*Assigned task:*
The reply to the records below should contain exactly the lines from the line with "Given: Select the A numero input field" through the line with "Task: Click the image list vertical scrollbar", and nothing besides.

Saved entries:

= = = = =

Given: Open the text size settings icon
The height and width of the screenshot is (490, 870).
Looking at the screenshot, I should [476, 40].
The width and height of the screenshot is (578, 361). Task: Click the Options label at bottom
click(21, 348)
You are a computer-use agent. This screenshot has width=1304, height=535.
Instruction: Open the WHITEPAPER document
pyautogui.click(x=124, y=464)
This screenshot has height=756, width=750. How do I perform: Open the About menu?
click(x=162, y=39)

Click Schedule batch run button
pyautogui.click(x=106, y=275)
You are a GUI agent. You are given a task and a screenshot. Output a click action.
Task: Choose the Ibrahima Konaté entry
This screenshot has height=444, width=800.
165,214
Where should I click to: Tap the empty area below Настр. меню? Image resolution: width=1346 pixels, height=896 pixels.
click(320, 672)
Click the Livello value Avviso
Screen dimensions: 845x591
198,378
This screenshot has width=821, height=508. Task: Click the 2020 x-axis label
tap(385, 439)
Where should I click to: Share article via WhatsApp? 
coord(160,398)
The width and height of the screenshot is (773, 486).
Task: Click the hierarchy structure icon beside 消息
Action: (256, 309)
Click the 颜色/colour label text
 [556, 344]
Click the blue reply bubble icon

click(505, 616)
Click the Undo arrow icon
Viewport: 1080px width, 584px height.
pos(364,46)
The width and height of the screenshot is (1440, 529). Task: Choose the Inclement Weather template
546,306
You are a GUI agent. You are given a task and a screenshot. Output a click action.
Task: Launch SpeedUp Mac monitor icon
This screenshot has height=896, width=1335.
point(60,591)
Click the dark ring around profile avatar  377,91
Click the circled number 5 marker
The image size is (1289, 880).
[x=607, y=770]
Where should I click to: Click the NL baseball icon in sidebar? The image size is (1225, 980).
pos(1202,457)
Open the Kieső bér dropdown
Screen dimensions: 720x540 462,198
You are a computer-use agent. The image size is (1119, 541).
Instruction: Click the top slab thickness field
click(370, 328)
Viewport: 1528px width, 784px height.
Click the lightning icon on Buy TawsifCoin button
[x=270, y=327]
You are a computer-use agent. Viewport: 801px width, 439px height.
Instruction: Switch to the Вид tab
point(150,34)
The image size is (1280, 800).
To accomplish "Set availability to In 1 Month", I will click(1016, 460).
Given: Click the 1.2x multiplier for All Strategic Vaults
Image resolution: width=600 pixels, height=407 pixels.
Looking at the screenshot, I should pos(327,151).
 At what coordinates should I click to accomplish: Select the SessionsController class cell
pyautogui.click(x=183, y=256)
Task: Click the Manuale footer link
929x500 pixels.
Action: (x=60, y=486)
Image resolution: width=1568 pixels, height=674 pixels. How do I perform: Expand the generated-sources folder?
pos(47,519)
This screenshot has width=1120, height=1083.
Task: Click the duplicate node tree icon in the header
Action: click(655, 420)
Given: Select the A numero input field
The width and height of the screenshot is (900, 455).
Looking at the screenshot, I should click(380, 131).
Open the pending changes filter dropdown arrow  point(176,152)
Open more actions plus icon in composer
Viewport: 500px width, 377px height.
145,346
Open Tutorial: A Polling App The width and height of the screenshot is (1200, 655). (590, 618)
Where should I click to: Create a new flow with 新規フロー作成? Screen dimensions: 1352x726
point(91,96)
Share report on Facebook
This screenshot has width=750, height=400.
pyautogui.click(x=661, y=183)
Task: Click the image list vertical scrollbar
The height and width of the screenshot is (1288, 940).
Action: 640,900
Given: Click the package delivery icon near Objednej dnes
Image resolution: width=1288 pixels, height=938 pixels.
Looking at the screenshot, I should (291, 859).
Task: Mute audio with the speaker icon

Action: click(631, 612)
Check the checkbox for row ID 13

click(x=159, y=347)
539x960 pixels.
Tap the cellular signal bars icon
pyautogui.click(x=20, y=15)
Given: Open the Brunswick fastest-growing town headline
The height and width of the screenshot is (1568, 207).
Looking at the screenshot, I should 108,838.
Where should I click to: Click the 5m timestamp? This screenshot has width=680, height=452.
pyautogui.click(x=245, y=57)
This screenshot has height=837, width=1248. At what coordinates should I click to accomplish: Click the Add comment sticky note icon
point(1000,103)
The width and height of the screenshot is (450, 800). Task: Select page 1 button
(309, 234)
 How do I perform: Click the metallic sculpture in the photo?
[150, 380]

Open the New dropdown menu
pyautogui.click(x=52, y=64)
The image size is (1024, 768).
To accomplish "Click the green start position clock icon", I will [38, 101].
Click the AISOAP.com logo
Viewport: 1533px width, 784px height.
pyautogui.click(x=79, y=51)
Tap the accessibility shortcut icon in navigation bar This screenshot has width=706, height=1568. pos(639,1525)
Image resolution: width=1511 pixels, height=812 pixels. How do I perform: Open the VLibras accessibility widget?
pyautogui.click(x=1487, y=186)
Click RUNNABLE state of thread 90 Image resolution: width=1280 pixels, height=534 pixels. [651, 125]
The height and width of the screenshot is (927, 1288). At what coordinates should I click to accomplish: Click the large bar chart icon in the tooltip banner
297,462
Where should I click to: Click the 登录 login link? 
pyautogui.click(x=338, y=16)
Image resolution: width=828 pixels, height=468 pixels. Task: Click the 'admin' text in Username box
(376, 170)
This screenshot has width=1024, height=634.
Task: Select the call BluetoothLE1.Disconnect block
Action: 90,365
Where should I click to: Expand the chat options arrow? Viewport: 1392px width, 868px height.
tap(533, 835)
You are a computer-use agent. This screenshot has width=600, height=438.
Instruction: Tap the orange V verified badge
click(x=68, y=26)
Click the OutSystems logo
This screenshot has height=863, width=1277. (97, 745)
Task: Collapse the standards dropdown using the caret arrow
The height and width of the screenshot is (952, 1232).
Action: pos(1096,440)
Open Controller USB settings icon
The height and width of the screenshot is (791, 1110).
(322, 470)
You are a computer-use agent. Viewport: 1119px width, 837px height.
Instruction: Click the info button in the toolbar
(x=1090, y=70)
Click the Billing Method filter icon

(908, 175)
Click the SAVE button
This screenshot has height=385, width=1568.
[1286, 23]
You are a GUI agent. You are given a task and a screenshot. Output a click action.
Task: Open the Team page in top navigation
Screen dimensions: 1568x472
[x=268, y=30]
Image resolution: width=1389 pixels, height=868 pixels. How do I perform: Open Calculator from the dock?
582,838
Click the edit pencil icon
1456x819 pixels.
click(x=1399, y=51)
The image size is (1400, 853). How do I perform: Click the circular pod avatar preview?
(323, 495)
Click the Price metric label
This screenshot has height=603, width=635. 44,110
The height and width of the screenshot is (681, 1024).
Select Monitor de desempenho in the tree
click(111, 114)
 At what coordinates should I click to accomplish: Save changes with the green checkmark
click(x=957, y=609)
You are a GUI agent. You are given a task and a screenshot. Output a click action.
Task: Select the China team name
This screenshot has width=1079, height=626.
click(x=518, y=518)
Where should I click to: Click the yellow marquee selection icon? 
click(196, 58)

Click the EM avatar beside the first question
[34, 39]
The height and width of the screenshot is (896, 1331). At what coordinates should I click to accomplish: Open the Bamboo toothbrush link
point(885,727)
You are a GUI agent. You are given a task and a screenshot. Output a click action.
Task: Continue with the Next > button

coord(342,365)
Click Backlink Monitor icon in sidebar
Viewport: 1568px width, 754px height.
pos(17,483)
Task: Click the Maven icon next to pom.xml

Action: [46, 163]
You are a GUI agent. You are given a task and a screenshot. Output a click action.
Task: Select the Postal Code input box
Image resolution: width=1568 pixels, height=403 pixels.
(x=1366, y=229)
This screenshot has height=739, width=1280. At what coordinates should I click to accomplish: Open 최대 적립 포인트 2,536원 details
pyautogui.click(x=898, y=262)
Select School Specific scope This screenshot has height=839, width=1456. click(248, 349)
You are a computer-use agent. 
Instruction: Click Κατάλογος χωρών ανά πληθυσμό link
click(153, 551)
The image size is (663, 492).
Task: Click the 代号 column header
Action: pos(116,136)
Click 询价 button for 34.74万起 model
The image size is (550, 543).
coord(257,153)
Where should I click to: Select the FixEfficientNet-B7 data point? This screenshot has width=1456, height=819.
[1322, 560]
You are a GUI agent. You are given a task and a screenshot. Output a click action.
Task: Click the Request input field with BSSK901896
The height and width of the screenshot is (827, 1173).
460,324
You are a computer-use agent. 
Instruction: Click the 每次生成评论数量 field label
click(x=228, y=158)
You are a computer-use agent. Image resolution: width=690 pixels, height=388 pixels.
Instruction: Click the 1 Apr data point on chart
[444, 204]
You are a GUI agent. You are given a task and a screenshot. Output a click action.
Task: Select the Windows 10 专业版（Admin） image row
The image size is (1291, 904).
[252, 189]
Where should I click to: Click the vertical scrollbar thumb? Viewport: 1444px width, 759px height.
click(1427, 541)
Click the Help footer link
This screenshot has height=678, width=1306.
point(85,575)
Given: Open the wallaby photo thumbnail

= = = = =

*Finished task:*
Given: Select the A numero input field
The width and height of the screenshot is (900, 455).
Looking at the screenshot, I should click(380, 131).
Open the pending changes filter dropdown arrow  point(176,152)
Open more actions plus icon in composer
Viewport: 500px width, 377px height.
145,346
Open Tutorial: A Polling App The width and height of the screenshot is (1200, 655). (590, 618)
Where should I click to: Create a new flow with 新規フロー作成? Screen dimensions: 1352x726
point(91,96)
Share report on Facebook
This screenshot has width=750, height=400.
pyautogui.click(x=661, y=183)
Task: Click the image list vertical scrollbar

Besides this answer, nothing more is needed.